Der türkische Europaminister Egemen Bagis hatte am Freitag das Veto der deutschen Regierung gegen die für kommende Woche vorgesehene Eröffnung eines weiteren Kapitels in den EU-Beitrittsverhandlungen mit der Türkei bedauert und Bundeskanzlerin Angela Merkel aufgefordert, ihren «Fehler zu verbessern», anderenfalls werde das Folgen haben.

Die Türkei steht bei der EU wegen des brutalen Vorgehens der türkischen Sicherheitskräfte gegen Demonstranten in der Kritik. Merkel hatte die Einsätze der türkischen Polizei am Montag als «viel zu hart» kritisiert.

Türkische Wirtschaft als Verlierer

Der türkische Ministerpräsident Erdogan machte Kräfte aus dem In- und Ausland für die heftigen Proteste in den vergangenen Wochen verantwortlich. Sie hätten die Demonstrationen orchestriert, sagte Erdogan am Samstag in der Schwarzmeer-Stadt Samsun vor rund 15’000 Anhängern seiner konservativen Partei AKP.

«Wer ist der Gewinner dieser dreiwöchigen Proteste? Die Zins-Lobby, die Feinde der Türkei», sagte der Regierungschef mit Blick auf Spekulanten an den Finanzmärkten. «Wer ist der Verlierer der Proteste? Die türkische Wirtschaft, wenn auch nur zu einem kleinen Teil, der Tourismus.» Die Proteste hätten dem Ansehen der Türkei geschadet.
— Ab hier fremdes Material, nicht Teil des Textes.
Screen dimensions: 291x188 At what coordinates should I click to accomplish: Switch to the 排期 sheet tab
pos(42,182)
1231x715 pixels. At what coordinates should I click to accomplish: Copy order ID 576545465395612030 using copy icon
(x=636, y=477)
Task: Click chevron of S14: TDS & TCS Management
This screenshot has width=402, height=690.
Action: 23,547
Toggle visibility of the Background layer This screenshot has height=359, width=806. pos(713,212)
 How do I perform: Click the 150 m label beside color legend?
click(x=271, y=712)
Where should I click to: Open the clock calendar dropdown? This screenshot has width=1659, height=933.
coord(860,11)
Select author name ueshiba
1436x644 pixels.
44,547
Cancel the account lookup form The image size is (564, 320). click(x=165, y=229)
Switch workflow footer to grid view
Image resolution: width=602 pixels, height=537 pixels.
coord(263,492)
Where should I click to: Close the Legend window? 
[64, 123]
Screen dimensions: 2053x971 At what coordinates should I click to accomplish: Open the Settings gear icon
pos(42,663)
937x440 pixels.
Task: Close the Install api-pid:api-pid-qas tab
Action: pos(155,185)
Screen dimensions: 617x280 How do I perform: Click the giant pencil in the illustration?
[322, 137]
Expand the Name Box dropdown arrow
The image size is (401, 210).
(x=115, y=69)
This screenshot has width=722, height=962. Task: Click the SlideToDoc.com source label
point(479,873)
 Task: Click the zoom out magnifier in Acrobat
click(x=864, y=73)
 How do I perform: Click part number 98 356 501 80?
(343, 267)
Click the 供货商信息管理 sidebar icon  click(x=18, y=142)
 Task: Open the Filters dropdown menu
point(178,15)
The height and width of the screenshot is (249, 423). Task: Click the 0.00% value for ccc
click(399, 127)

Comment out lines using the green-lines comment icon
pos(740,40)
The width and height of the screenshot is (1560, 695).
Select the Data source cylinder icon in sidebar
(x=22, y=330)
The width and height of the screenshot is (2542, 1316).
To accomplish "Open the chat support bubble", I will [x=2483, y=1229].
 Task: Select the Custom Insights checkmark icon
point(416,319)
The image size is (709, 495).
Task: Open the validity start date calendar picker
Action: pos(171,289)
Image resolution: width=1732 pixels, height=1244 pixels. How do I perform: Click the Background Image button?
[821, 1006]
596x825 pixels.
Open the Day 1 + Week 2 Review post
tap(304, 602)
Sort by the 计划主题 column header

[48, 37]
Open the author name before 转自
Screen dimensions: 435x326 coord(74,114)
Erdogan warf den Demonstranten zudem vor, sie würden den Islam – die Religion der Mehrheit der Türken – respektlos behandeln. «Lasst sie in ihren Schuhen in unsere Moscheen gehen, lasst sie Alkohol in unseren Moscheen trinken, lasst sie ihre Hände gegen unsere jungen Frauen in Kopftüchern erheben. Ein Gebet unserer Leute reicht aus, um ihre Pläne zu durchkreuzen.»